Öte yandan 2 sezondur aynı çalıştırıcı sezonu bitiremeden bir şekilde Galatasaray’dan ayrıldı/gönderildi. Takım resmen Fenerbahçeleşti. Değişen antrenör kısa vadede köklü değişimler zaten yapamaz. Her kim olursa olsun. Skibbe sezonu tamamlamalıydı bu anlamda. Öyle ya da böyle bir şekilde tamamlamalıydı. Hagi Romanya Milli takımının başına geçtiğinde futbolu bıraktın sonra çok net bir demecini hatırlıyorum. Beklentiler yüksekti kendisinden ve zannediyorum takım Avrupa Şampiyonası veya dünya kupası elemeleri maçları oynuyordu. Tabii damdan düşer gibi gelip beklentiler de yüksek olunca şöyle dedi ilk olarak: Hagi sihirbaz değil, mucizeler yaratamaz. Yorum yapmazdan evvel herkes bunu dikkate alsın.

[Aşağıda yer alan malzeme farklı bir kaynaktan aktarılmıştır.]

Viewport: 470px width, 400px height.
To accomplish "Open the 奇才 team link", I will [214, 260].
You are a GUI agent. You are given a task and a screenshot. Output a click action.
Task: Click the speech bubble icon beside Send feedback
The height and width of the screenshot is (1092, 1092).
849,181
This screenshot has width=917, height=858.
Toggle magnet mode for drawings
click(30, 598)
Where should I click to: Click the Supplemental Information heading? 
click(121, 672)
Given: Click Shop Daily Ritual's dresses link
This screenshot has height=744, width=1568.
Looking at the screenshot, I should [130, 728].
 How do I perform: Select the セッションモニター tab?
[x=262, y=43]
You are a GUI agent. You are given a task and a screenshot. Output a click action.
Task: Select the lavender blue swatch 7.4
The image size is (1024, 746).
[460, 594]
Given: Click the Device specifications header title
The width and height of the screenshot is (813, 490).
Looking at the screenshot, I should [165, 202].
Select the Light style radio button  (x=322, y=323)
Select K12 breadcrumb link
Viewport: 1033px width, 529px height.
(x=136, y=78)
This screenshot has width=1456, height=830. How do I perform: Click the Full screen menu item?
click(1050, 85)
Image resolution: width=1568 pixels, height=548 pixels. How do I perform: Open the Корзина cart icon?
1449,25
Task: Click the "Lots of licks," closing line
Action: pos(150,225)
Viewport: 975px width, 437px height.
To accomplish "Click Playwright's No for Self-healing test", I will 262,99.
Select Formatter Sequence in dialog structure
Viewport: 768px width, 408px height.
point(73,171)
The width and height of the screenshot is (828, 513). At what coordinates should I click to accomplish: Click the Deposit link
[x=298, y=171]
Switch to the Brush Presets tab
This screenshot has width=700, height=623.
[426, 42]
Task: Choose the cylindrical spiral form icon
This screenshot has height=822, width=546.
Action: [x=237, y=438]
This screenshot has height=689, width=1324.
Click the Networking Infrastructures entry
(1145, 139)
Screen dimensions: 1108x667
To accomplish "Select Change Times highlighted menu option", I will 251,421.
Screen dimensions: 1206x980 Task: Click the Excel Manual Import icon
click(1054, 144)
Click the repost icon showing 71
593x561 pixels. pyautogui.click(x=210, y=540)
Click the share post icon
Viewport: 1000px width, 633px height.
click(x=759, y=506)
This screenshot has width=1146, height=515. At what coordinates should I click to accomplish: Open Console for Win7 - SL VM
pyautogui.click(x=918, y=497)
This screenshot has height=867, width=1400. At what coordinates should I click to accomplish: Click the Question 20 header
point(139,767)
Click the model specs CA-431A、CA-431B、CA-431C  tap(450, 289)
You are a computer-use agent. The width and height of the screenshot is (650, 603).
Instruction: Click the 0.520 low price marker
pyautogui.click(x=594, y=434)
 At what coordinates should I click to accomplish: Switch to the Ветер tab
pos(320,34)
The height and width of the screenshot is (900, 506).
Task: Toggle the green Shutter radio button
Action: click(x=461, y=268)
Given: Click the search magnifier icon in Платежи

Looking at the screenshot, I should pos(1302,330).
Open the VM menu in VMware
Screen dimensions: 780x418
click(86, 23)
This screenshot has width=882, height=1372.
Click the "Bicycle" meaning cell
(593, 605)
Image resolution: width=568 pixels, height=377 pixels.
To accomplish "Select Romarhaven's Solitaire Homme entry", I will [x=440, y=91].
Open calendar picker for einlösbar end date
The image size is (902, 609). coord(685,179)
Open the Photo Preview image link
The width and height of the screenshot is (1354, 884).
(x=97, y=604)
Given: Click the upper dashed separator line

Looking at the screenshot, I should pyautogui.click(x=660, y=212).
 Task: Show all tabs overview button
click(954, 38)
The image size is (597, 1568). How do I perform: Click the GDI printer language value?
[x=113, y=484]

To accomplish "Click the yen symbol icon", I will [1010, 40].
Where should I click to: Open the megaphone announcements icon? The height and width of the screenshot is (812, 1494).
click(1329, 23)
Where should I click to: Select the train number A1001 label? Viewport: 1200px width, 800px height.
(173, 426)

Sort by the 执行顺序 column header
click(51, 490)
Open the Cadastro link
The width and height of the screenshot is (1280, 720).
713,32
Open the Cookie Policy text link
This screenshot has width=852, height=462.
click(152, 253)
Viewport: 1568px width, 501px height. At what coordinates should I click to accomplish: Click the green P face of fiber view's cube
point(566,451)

Ümit Karan ve Nonda hakkında şunu rahatlıkla- evet çok rahat- söyleyebilirim ki şu anki Hakan Şükür bu iki oyuncudan daha fazla katkı sağlardı Galatasaray futbol takımına. Ümit Karan rakibe basmaz, pres sıfır, ilk toplara herhangi bir müdahalede bulunma refleksi yok, o zaman ne iş yapar bir futbolcu olarak biri izah etsin bana. Nonda fiziken olduğu kadar mental anlamda da bitmiş, onun için başkaca bir şey söylemeye zaten lüzum yok. Şu maçta Arda o haliyle bir de üstelik, Baros ve Ayhan son ana kadar her yere koştular, sahanın her yerindeydiler, ayıptır yahu.

Son olarak aslında bu kadar eksiğe, sakata vs.ye rağmen Galatasaray iyi bile geldi buraya kadar. Söylenildiği gibi hücum gücüne inanılmaz katkı yapacak Bir kewell defansta oynamak zorunda kaldı, rotasyon şansı çok çok düşük, eh gerisini siz düşünün. Bana kalırsa Hamburg’u elese bile bir sonraki turu da zaten geçemeyecekti. Ama işte 2-0’dan verilince tur insan ister istemez kahroluyor.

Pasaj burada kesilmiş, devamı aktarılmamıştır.